Key domestic end-use markets including light vehicles and housing continue to expand, consumer spending accelerated, the labor market firmed, and households enjoyed extra savings from lower energy costs, all factors which also contributed to industry expansion.
Agro-Chemicals Lead the Pack
According to a new report, output gains were led by agricultural chemicals, coatings and other specialties, as well as bulk petrochemicals and organics and plastic resins, all areas aided by renewed competitiveness arising from shale gas.
Advances in manufacturing and exports during 2017 and beyond will drive increased demand for basic chemicals and improving manufacturing activity is expected to support growth for most specialty segments.
Production Moves North…
Swift also noted that production grew in every major chemical producing region in the U.S. during 2016. Over the next five years, the most dynamic growth will occur in the Gulf Coast region, followed by the Ohio Valley and Southeast regions.

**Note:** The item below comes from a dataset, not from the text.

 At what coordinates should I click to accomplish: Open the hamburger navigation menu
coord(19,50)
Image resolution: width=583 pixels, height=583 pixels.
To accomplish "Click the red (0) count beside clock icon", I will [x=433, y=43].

In the long-term, the U.S. chemical industry will grow faster than the overall economy, and by 2020, U.S. chemical industry sales are expected to exceed $1 trillion.
U.S. basic chemicals, while benefiting from the shale gas advantage, were constrained by weakness in manufacturing and export markets. With new capacity coming on stream, production volume growth will grow to 4.2 percent next year and exceed 6.0 percent per year during 2018-19.